Da parte sua l’archeologo Giulio Volpe, ordinario di Metodologia della ricerca archeologica all’Università di Bari, si dice “assolutamente non contrario a operazioni simili anche se potrebbero apparire commerciali. Perché il Vinitaly è una manifestazione pubblica e un’operazione del genere potrebbe anche essere interessante purché si svolga nell’ambito di un progetto culturale e non si riveli la semplice esposizione di un feticcio. Vino e arte si possono anche legare – aggiunge Volpe – ma ci vuole un progetto scientifico che sia espressione di cultura. Esistono esempi in tal senso, colti, con una base semplice, ma mi chiedo se questo di Verona lo sia davvero. Se le opere lasciano un museo per fare una politica di qualità posso essere anche d’accordo, altrimenti è puro feticismo“.

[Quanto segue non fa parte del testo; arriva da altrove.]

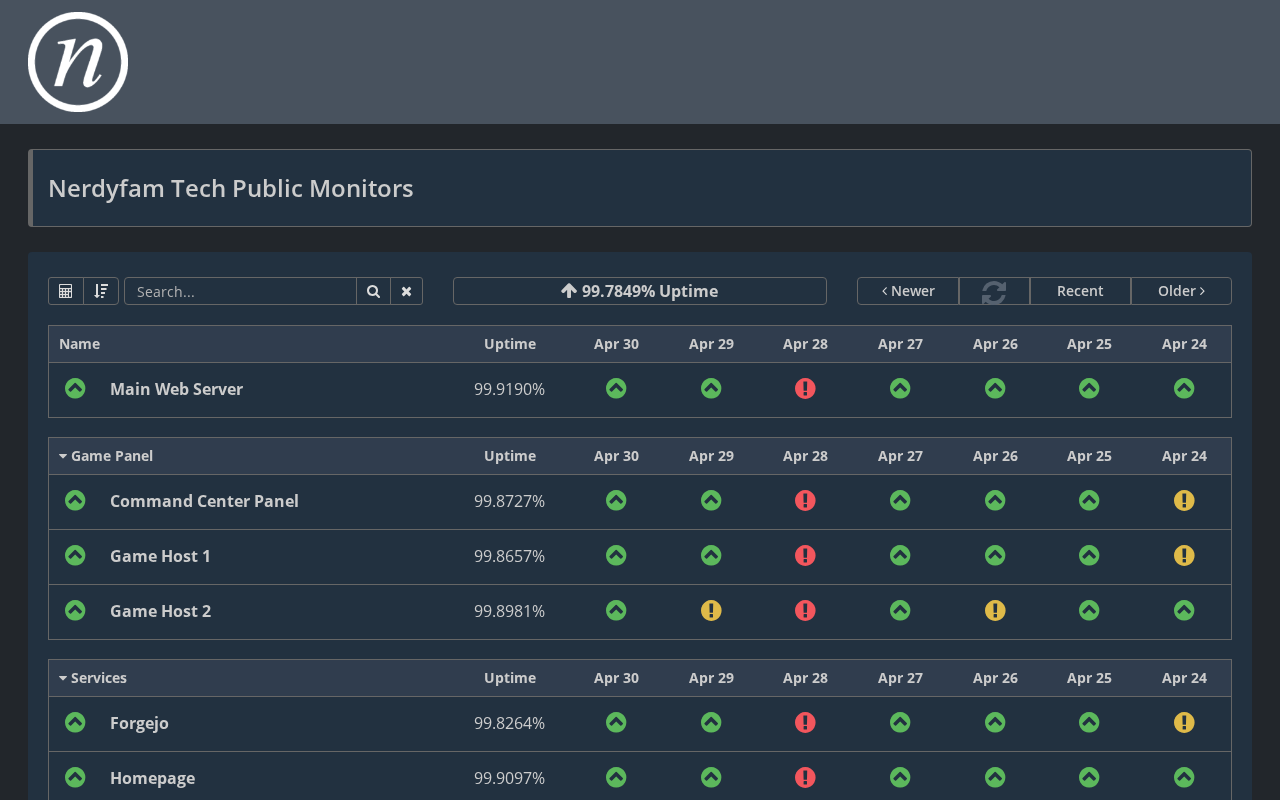
Task: Click the refresh arrows icon
Action: pos(994,291)
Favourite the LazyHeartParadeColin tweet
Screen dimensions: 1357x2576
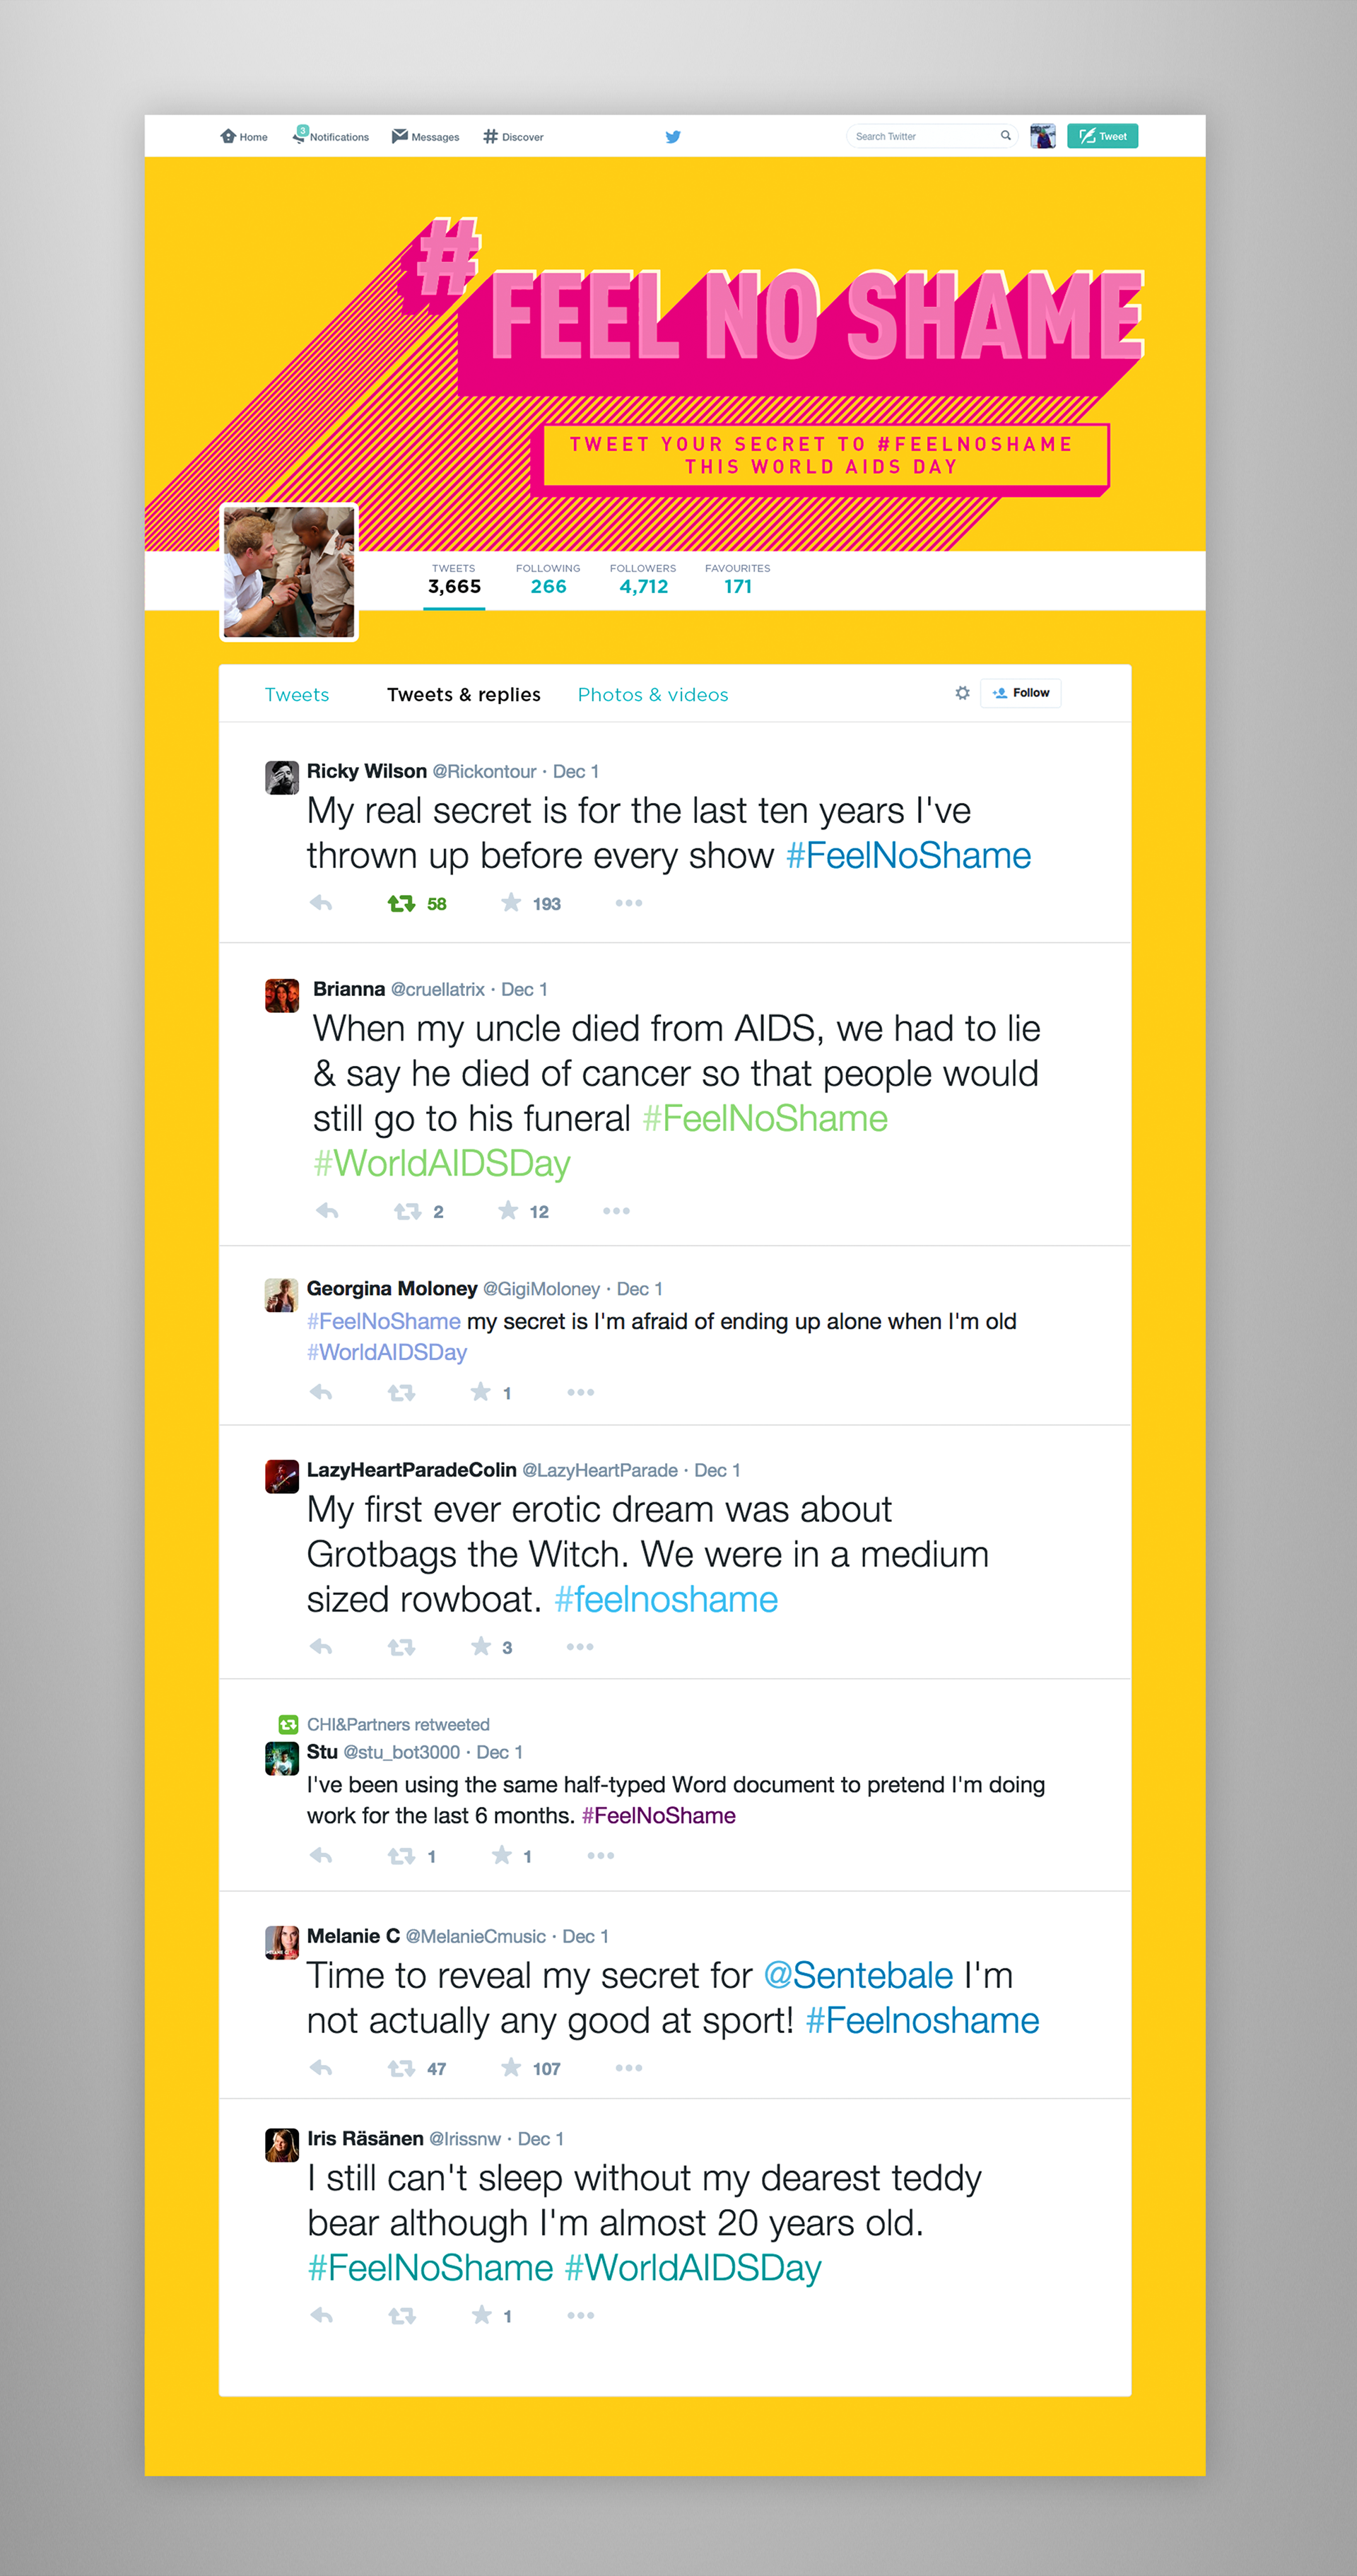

Infine il parere del mercante d’arte Fabrizio Moretti, membro del Comitato scientifico proprio delle Gallerie degli Uffizi: “Ovviamente rispetto le scelte del ministro e del direttore, ma mi domando: perché un bene della lista degli inamovibili venga prestato a una mostra, che non ha un carattere intellettuale, ma solo di divulgazione popolare. Le opere ‘sacre’ dovrebbero viaggiare il meno possibile, per essere tutelate e protette affinché le generazioni future ne possano godere. L’arte è senza tempo“.

A conti fatti, quindi, com’era prevedibile i più soddisfatti di questa operazione saranno i ministri dell’ennesimo governo della Repubblica Italiana capace di “piegare” alcuni totem del patrimonio nazionale ai voleri della politica che poco coincidono con quelli della cultura; i meno soddisfatti, c’è da giurarlo, saranno invece i cittadini che tra il 2 e il 5 aprile (ma forse anche un po’ prima e un po’ dopo quelle date) visiteranno gli Uffizi, perché, a fronte del recente aumento del prezzo d’ingresso, troveranno ad attenderli un capolavoro in meno che doveva essere “inamovibile”. Ma a chi importa?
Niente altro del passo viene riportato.